Meses antes, en noviembre de 2023, Javier Ortega Smith exigía a los 'populares' que "dejen de ser gallinas y se conviertan en gallos" después de no secundarles en la reprobación al presidente del Gobierno, Pedro Sánchez. "Aunque pongan huevos no los tienen", lanzaba
Pero, sin duda, cuando Ortega Smith copó todas las portadas fue por lo que ocurrió en el último Pleno de 2023. A pocos días de celebrar las fiestas, aunque con poco espíritu navideño, al bajar del atril y pasar junto al escaño del concejal de Más Madrid Eduardo Rubiño tiró una botella de agua casi rozándole la cara. El portavoz de Vox negó agresión alguna y se negó a renunciar a su acta, como le exigían políticos de todo el espectro.
"Ni voy a dejar mi acta de concejal, ni voy a dejar de denunciar a esa izquierda echada al monte y a esa derecha acobardada que no sabe cómo ponerse de rodillas. Así que a todos les deseo Feliz Navidad y que se recupere de sus graves lesiones el agredido", terminaba para marcharse del Pleno de Cibeles.
Rubiño denunció públicamente que después de que Ortega Smith le tirara unos papeles y le lanzara una botella en el escaño incluso llegó a encararse con él en plena sesión plenaria. "Y ahora llora", le dijo fuera de micros.
En ese mismo Pleno toda la izquierda decidió levantarse e irse después de entender que el portavoz de Vox puso en duda que la familia de la entonces concejala socialista Adriana Moscoso --su padre fue ministro con Felipe González-- hubiese sido amenazada por la banda terrorista ETA.

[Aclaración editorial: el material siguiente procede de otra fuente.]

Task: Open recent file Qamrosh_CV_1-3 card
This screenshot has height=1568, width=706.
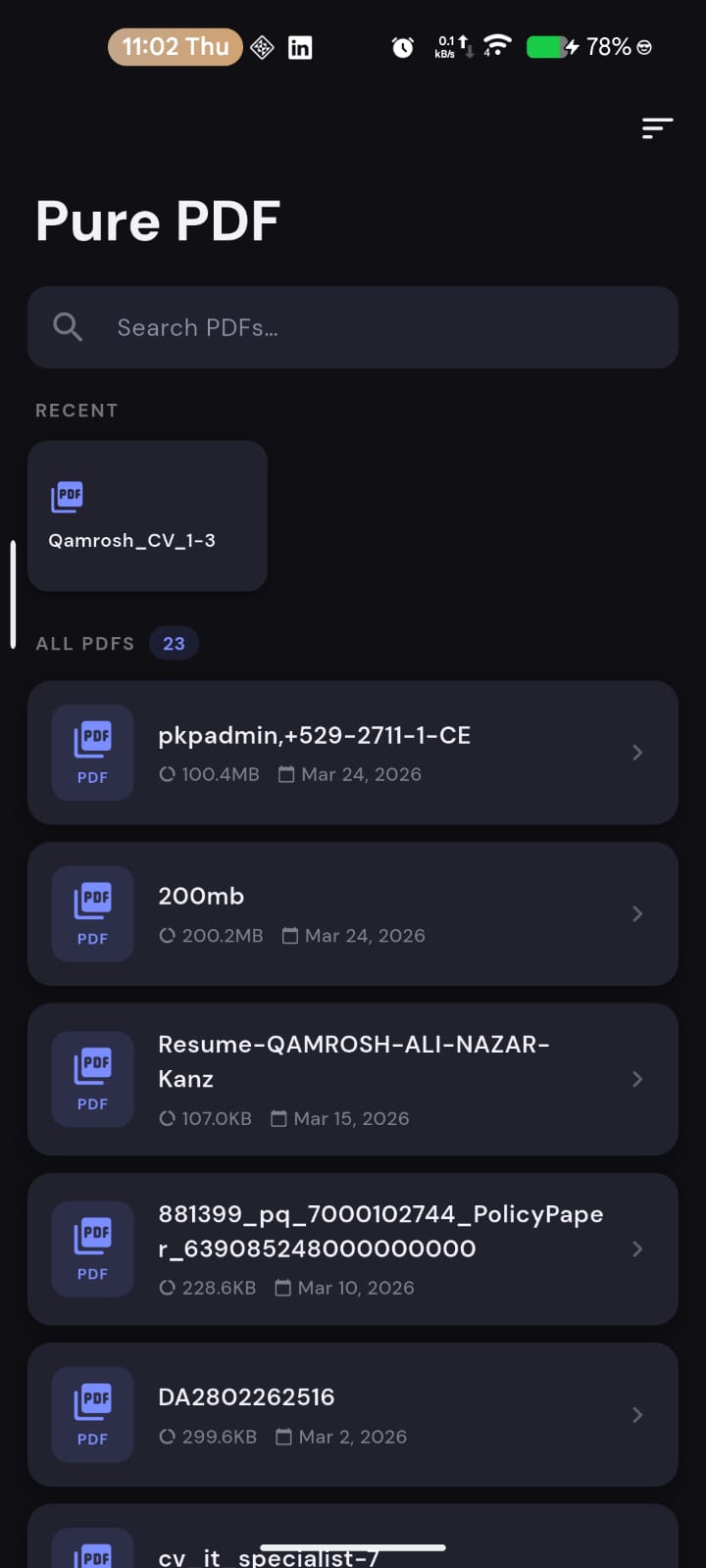Action: point(147,515)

TOCARLE LA CARA AL ALCALDE LE COSTÓ EL ACTA
Este mandato ya apuntaba maneras en lo que a crispación se refiere: el primer Pleno ordinario de mayoría absoluta de Almeida, en septiembre de 2023, se saldaba con la renuncia al acta de un concejal del PSOE.
Durante un debate parlamentario y tras un cruce de reproches entre unos y otros, el edil del PSOE Daniel Viondi abandonó el atril para volver a su escaño pero antes decidió hacer parada en el sillón del alcalde, a quien le recriminó las que consideraba mentiras mientras le daba una serie de palmaditas en la cara. "Es un violento, no se lo voy a permitir", advertía Almeida. Viondi fue expulsado del Pleno y pocas horas después presentaba su renuncia.
El martes se celebrará un nuevo Pleno en el Palacio de Cibeles, donde la crispación se sienta en los escaños.